Each year around this time, as we lead up to Ottawa’s Capital Pride parade this Sunday, I feel this agitation to write about my feelings towards some militant faction of the LGBTTQIA community who feel that they’re the social justice warriors who know what’s good for the rest of us. Organizations that I, an openly gay male, have never even heard of begin to chime in and wade into the waters of controversy because they have some “moral and ethical responsibility” to shine a light on social injustice.
Last year a group of “activists” submitted a petition to Capital Pride organizers in an attempt to block LGBTory (The Rainbow Conservative of Canada), a gay conservative group to which I belong, because they felt the spelling of our name committed “trans-erasure” by co-opting the letter T for Tory (to read our statement on that issue, see here.) The result? LGBTory had more trans individuals marching with them than any other political party present. But that was so last year!

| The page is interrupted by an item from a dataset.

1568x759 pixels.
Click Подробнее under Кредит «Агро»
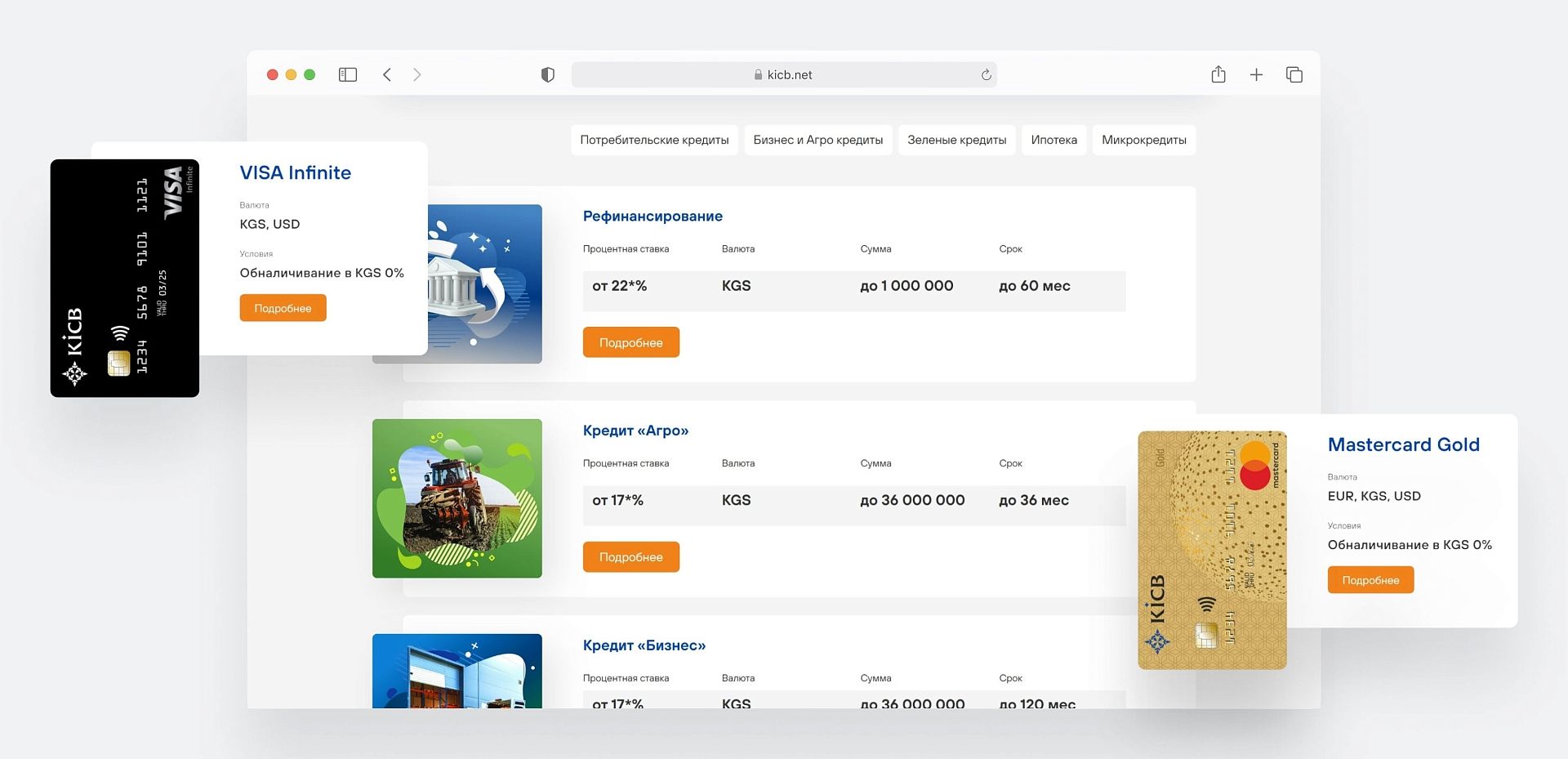630,557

Being that we’re not in an election year, the focus has shifted to what these “activists” feel are the other “old guard, white bread, racists” in our community, the Ottawa Police Service. Now let me state my bias so it’s out in the open. I sat on the Ottawa Police Gay, Lesbian, Bisexual and Transgender Liaison Committee for nearly a decade and I did this because I felt, similar to my involvement with LGBTory, that the easiest way to change an organization is while you’re literally standing on the inside of their building. I’m proud of my time there, and I genuinely feel that we sparked some often contentious debates and in turn I know we influenced how the Ottawa Police dealt with members of the GLBTTQIA community, how they speak to us and how they now value our involvement. Some would disagree with me, but they’d be the people who weren’t sitting around the table.
OTTAWA’S PRIDE CRUISER
I’m not going to dive into Black Lives Matter and the motivations behind their movement, but I will say that through speaking with my friends in Diversity and Race relations for the Ottawa Police Service, I wasn’t overly shocked to learn BLM won’t meet with Ottawa Police. So now, an organization that has no desire to meet with their “oppressors,” and no desire to work towards a strategy for improvement, is trying to dictate policy for Capital Pride. Their request sounds simple enough. “We believe Pride celebrations and events are for everyone, and having off duty police in uniform limits those who can attend.”
Let me tell you what else limits those who can attend. The City of Ottawa has a by-law in place whereby events of more than 250 people require approval from the City’s Special Events Advisory Team (S.E.A.T.) which is comprised of many City departments such as bylaw enforcement, fire, paramedics, traffic, OC Transpo etc. It also includes Police. No event will be given a permit until all departments are satisfied. For example, Capital Pride will require bus diversions and OC Transpo would have to say “Yes, we’re fine with the proposed changes” and in turn Ottawa Police will have to say “Yes, we can provide paid duty officers to close streets and provide general security.” But what happens when officers refuse to sign up to work these events? What happens if officers feel unsafe or unwelcome? I think it’s safe to assume no event permit would be issued.
Capital Pride feels that BLM should be able to protest peacefully. I happen to agree. But I also think that if Capital Pride doesn’t want to stand up to bullies trying to strong arm their way into a celebration of inclusion by promoting exclusion, Matthew Skof, the President of the Police Association, should encourage his officers to not attend or take the paid duty and effectively stage their own protest in doing so. As for officers who want to march in the parade and aren’t being paid to be there; go ahead, march away. You represent the tolerance, respect, trust and love that I and many others have worked hard to establish with the Ottawa Police Service and I for one am very happy to have you there!